İlk Kelimeler, İlk Tepkiler
Bir iki yaş çocuklar için gerçekten de her yönüyle sihirli ve değişime en açık oldukları yaştır. Bu yaşlar artık ilk kelimelerin bilinçli olarak kullanılmaya başladığı yaşlardır. Bir de hayat sadece kendilerinden oluşuyormuş tavrı içindedirler ve her istediklerinin yapılmasını istedikleri biçimde davranışları ve hatta zaman zaman ortaya çıkan öfke nöbetleri dikkat çekicidir.
Bu döneme özgü bu davranış bazı yönlerden ebeveynleri sinirlendirir ve üzer.
Oysa gelişimlerinin doğal bir parçasıdır. Her şeyi yaptırmak isterler ve istedikleri yapılmadığında şiddetli tepkiler verirler. Kendini yerden yere atan çocuğa kızmak, bağırıp çağırmak işe yaramadığı gibi durumu daha da zorlaştırabilir. Çünkü çocuk bu davranışı anne babasını kızdırmak için yapmaz. O sadece iletişim dili olarak bu tip bir tutumu bilmekte ve ona uygun davranmaktadır. Özellikle kendilerini tam olarak ifade edemedikleri, yeterli dil olgunluğuna ulaşmamış oldukları bu yaşlarda sıklıkla konuşma çabası içindedirler. Duydukları her kelimeyi tekrar etmeye bayılırlar.

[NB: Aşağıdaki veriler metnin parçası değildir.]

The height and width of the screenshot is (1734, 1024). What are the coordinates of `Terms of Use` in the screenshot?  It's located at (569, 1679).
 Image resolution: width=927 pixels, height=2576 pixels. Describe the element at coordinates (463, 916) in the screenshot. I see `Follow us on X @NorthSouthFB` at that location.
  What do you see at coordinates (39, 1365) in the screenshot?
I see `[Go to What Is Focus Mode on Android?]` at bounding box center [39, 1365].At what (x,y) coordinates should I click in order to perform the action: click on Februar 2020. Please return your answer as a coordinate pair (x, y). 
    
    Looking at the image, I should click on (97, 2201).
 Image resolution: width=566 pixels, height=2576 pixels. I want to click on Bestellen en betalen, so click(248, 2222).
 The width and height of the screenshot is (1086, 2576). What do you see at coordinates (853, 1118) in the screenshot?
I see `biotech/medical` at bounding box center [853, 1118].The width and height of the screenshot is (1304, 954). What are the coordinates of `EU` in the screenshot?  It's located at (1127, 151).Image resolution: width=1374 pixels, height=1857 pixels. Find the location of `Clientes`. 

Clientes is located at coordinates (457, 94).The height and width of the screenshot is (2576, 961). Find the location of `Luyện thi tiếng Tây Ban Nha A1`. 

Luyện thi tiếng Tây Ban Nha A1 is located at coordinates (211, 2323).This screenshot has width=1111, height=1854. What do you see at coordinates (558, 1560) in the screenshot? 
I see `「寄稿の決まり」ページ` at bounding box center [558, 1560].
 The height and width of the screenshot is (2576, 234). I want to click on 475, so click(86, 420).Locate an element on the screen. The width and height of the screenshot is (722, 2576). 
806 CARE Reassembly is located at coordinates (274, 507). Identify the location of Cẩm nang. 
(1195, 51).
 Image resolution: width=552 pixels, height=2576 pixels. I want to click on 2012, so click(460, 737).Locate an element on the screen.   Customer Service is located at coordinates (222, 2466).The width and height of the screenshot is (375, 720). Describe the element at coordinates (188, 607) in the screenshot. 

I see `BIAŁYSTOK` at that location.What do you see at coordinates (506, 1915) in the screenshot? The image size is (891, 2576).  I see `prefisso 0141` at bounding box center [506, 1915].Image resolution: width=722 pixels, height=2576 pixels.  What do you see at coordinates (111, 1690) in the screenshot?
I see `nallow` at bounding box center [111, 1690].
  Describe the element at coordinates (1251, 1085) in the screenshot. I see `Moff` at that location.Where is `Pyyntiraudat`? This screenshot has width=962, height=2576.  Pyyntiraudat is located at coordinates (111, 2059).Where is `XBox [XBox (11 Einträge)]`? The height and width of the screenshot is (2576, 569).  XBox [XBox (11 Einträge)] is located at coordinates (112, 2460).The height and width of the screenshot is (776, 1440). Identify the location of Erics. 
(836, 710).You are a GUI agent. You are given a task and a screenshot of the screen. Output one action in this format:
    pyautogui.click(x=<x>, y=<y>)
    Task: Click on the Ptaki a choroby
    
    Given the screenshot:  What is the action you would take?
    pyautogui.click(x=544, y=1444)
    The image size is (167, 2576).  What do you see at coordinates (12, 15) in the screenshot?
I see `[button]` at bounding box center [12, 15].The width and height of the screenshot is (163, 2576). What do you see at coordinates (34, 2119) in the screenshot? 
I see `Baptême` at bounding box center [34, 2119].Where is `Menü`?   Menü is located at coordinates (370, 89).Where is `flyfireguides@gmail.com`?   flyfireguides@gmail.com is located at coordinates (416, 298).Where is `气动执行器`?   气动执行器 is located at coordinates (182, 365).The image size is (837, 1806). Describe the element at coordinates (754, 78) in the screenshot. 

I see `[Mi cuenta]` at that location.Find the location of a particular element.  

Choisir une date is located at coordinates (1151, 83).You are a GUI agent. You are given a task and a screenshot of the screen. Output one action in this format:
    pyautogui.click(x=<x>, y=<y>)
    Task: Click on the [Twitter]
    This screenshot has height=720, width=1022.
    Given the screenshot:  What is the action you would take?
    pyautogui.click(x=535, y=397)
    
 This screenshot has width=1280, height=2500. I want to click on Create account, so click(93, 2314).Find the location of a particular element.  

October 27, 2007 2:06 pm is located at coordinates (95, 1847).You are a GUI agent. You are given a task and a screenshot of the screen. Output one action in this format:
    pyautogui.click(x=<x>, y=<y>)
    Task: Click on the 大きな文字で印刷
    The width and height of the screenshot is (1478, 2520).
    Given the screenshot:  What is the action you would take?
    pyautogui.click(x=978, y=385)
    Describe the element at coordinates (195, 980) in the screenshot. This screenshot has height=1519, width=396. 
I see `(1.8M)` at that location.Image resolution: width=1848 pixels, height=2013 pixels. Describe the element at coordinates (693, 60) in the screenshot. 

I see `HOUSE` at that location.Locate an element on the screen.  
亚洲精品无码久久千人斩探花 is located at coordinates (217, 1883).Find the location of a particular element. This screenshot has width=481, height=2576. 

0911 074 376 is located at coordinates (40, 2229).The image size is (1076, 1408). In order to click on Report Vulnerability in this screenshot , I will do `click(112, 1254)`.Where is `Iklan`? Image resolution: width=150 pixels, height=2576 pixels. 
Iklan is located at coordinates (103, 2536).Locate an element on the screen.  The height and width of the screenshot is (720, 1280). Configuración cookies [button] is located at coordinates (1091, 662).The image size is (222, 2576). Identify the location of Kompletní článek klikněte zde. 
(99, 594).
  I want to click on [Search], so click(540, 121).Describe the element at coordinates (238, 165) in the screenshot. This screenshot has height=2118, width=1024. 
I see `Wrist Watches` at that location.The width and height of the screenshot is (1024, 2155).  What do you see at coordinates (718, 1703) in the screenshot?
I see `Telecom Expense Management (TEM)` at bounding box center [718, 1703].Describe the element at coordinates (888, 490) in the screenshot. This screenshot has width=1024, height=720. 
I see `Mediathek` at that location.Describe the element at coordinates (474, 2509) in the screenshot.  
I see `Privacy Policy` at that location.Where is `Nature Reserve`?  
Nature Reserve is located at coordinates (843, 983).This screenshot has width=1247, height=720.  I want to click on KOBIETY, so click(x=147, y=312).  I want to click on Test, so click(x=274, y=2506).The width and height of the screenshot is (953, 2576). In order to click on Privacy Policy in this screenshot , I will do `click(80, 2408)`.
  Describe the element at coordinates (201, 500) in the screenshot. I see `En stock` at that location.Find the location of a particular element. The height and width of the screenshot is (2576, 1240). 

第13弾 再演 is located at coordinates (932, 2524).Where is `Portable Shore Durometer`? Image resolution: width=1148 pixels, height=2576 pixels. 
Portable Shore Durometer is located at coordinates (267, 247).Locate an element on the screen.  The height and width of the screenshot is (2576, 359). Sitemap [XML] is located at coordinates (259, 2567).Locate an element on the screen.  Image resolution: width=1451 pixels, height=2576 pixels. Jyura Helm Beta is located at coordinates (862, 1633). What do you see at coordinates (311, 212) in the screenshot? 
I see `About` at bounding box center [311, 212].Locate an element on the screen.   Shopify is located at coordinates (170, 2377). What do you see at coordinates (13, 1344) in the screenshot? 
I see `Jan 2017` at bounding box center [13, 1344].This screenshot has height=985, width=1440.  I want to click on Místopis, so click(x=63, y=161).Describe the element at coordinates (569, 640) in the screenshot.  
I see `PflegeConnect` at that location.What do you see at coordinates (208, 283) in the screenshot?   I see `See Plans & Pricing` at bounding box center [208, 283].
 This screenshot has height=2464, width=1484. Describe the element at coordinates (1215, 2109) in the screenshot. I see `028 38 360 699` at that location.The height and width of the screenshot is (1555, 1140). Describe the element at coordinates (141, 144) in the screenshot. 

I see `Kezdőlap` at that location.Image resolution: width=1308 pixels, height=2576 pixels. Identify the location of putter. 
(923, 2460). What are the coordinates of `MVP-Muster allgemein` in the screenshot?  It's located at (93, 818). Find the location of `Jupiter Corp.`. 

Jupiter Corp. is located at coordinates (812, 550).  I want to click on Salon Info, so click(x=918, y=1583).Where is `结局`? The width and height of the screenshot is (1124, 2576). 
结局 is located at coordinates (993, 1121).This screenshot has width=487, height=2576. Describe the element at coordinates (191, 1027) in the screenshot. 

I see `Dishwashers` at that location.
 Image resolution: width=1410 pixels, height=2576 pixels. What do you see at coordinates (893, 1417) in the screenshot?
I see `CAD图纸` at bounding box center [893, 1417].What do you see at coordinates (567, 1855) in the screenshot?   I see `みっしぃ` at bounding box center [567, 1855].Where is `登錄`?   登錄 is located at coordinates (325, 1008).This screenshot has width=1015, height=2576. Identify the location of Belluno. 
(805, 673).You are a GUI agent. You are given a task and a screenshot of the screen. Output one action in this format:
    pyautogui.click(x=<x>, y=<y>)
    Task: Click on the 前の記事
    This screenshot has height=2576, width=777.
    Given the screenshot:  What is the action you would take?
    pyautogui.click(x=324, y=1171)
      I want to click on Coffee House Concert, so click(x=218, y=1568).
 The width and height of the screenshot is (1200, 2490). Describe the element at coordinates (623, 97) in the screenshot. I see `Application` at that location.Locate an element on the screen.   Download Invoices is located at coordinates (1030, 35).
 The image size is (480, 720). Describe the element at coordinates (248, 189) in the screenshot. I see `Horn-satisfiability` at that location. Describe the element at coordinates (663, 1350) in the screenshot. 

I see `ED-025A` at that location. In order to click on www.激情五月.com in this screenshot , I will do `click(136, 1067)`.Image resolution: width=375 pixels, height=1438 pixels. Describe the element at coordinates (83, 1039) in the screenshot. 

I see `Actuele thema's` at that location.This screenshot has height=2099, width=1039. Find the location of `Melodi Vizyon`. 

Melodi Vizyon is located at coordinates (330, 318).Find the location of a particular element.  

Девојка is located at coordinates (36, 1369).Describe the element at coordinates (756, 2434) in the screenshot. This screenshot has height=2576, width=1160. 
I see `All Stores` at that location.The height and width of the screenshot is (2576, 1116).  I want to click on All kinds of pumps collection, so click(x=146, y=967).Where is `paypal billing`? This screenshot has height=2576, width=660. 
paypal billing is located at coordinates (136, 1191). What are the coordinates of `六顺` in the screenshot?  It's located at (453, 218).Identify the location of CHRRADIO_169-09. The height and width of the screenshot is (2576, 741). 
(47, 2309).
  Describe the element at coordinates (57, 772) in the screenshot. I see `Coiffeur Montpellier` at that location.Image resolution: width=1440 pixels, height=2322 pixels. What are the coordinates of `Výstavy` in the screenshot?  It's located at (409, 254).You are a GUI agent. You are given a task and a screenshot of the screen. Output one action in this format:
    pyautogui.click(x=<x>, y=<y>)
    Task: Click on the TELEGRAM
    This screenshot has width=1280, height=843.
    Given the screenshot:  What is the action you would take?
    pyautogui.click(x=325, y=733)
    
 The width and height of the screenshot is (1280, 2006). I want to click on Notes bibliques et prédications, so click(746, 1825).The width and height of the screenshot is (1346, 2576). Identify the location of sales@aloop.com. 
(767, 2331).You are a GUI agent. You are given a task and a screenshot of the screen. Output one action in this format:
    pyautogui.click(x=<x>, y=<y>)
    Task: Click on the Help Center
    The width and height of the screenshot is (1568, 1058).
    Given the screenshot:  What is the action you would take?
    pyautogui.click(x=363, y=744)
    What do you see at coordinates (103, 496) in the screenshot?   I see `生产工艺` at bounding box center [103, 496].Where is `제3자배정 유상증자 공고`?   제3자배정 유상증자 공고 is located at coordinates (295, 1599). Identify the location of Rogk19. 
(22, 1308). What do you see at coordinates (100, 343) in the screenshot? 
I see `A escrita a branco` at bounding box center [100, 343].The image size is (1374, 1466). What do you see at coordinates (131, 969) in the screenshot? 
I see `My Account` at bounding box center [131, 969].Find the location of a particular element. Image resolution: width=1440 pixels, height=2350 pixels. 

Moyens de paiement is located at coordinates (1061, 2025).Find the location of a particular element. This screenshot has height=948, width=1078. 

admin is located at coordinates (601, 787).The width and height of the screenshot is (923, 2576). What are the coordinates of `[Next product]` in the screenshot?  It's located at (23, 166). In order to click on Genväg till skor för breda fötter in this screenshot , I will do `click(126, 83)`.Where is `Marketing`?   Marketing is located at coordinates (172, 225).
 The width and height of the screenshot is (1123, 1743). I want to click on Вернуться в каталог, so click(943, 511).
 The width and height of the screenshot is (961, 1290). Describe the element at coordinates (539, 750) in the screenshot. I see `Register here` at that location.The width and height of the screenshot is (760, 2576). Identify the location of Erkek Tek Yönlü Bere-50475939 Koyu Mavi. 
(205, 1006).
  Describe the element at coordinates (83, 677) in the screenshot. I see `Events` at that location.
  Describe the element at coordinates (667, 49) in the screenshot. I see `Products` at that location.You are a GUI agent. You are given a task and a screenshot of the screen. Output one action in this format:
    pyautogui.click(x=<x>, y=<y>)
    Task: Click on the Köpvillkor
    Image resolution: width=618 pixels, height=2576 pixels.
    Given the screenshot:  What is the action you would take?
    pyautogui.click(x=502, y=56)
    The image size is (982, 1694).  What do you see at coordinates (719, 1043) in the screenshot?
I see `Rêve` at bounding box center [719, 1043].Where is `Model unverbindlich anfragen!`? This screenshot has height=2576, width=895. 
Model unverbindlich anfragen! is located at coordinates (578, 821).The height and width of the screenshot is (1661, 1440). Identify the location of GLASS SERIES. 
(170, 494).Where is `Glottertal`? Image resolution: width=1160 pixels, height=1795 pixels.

Aynı şekilde bildikleri ama duymaktan hoşlandıkları bazı kelimeleri özellikle vurgulayarak tekrar edilmesini isterler. En meraklı ve öğrenmeye en açık oldukları bu dönemde çocuğun konuşması engellenmemeli aksine teşvik edilmelidir.
Çocuklar duyduklarını tekrar ederek konuşmayı öğrenirler. Bu nedenle çocukla asla yarım kelimelerle ya da bebek diliyle konuşulmamalıdır. Hem dil gelişimini olumsuz etkilersiniz, hem de konuşmasını geciktirirsiniz. Yapılması gereken yetişkinlerin kullandığı biçimiyle konuşmak, kelimeleri çocuğun anlamayacağı düşüncesiyle bozmamaktır. Çocuk nasıl duyuyorsa o şekilde konuşmayı öğrenecektir. O nedenle konuşmayı öğrenme aşamasında özellikle yakın çevrenin konuşma biçimine ve kullanılan kelimelere dikkat etmesi çok önemlidir.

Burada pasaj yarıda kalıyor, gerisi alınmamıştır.